Bob the Technical Genius called today and opined that gold's pivotal test now awaits at $1,162. Either it clears that, or busts his Elliot Wave interpretation into tiny wavelets and drops washing gold far lower. Ignorant as I am, it interests me that $1,162 coincidentally was the January high and therefore also lateral support.

Don't be surprised if gold has to put up an ear-bitin', eye-gougin' fight tomorrow at $1,104 resistance. It will, and above that stands more fighting at $1,120, $1,132, and $1,140+. Tomorrow silver needs to close above $16.80. In fact, $17.00 would be even better.

Surprises, surprises, always surprises. That's life with markets, or any other human endeavor.

The US DOLLAR INDEX's five day chart looks like a rounding top, not a continuation. Could the dollar's rally stop here, drop again? Of course, but it ought to edge a little closer to that 81.50 target from the flag on its chart. If the dollar does fall then it betrays even worse weakness than I suspected. But remember: ALL (no exceptions whatever) currency exchange rates are manipulated by their governments and central banks in the short run, so every currency is a rattlesnake, ready to sink its fangs into your plans. Dollar index ought to rise still longer, but a close below 76.80 means it will pay another visit to 74.25.

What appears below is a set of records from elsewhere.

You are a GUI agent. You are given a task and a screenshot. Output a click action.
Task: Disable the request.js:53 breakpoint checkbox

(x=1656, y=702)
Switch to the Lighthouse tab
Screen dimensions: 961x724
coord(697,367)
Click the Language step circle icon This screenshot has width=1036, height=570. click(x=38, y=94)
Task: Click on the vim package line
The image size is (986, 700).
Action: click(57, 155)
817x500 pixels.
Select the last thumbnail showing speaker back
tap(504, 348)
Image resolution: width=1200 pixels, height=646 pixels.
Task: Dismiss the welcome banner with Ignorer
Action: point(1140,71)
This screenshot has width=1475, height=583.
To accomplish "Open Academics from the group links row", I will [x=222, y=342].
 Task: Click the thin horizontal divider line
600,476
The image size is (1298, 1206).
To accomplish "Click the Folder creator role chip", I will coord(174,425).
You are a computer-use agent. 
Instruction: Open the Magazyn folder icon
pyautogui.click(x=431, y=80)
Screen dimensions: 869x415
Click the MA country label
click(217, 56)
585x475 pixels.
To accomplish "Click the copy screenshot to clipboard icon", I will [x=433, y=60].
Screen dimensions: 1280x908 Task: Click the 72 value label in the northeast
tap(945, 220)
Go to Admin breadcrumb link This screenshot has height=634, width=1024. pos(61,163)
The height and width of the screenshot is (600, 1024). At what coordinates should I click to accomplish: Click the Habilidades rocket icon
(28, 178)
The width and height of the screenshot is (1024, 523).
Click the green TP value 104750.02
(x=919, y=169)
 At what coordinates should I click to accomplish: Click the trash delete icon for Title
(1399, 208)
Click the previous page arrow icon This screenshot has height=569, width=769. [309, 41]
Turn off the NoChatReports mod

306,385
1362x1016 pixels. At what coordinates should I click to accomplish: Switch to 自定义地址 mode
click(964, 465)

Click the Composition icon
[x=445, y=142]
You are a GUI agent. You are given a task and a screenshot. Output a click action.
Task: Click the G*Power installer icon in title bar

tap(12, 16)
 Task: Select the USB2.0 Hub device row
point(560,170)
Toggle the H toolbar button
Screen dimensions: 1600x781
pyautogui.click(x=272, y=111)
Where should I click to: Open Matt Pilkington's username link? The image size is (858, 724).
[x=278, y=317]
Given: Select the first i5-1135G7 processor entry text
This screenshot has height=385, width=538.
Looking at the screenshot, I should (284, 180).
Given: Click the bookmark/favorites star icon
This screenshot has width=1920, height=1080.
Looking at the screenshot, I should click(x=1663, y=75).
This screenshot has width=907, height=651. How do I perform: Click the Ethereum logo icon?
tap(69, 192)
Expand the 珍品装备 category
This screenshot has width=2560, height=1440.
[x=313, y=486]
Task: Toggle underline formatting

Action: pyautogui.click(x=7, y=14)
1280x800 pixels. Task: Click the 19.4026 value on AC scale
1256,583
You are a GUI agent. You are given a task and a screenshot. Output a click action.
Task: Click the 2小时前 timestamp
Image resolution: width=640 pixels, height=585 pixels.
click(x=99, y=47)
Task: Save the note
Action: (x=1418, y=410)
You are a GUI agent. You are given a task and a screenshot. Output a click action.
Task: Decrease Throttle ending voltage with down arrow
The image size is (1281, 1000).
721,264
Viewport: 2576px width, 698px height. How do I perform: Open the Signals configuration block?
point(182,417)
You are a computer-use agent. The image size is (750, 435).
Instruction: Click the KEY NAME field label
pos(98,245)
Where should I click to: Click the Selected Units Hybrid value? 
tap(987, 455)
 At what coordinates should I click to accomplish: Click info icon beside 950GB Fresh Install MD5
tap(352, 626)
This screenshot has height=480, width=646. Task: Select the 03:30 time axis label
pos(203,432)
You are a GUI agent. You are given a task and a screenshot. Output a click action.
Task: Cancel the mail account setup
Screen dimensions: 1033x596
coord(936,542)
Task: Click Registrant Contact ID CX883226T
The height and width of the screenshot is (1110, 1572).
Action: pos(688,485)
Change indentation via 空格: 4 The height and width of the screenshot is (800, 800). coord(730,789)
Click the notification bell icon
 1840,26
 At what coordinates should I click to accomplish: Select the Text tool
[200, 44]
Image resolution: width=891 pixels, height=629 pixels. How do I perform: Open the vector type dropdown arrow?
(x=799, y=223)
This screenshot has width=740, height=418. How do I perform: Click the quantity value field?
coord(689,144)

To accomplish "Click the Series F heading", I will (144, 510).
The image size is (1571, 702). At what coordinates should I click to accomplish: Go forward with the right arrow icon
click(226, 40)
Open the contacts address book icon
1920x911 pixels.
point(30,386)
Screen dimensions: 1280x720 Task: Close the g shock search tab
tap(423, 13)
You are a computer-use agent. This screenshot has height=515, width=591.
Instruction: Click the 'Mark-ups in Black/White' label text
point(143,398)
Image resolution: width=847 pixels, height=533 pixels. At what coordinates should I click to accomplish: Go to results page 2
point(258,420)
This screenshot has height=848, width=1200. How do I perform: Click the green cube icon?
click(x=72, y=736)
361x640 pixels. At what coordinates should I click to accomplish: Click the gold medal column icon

The Dow Jones Industrials rose today, not so much on the US dollar's weakness as on exhausting downward momentum. In other words, the selling pendulum swung too far toward oversold, so it swung back the other way. It would have done that on news of the dollar dropping or on news of US tiddlywinks team potting a nurdled wink and upsetting the odd-on favorite UK team. Fullness of time was in the market, not in outside events. Stay away from stocks!

Argentum et aurum comparenda sunt -- -- Gold and silver must be bought.

- Franklin Sanders, The Moneychanger
The-MoneyChanger.com

© 2009, The Moneychanger. May not be republished in any form, including electronically, without our express permission.

To avoid confusion, please remember that the comments above have a very short time horizon. Always invest with the primary trend. Gold's primary trend is up, targeting at least $3,130.00; silver's primary is up targeting 16:1 gold/silver ratio or $195.66; stocks' primary trend is down, targeting Dow under 2,900 and worth only one ounce of gold; US$ or US$-denominated assets, primary trend down; real estate in a bubble, primary trend way down. Whenever I write "Stay out of stocks" readers inevitably ask, "Do you mean precious metals mining stocks, too?" No, I don't.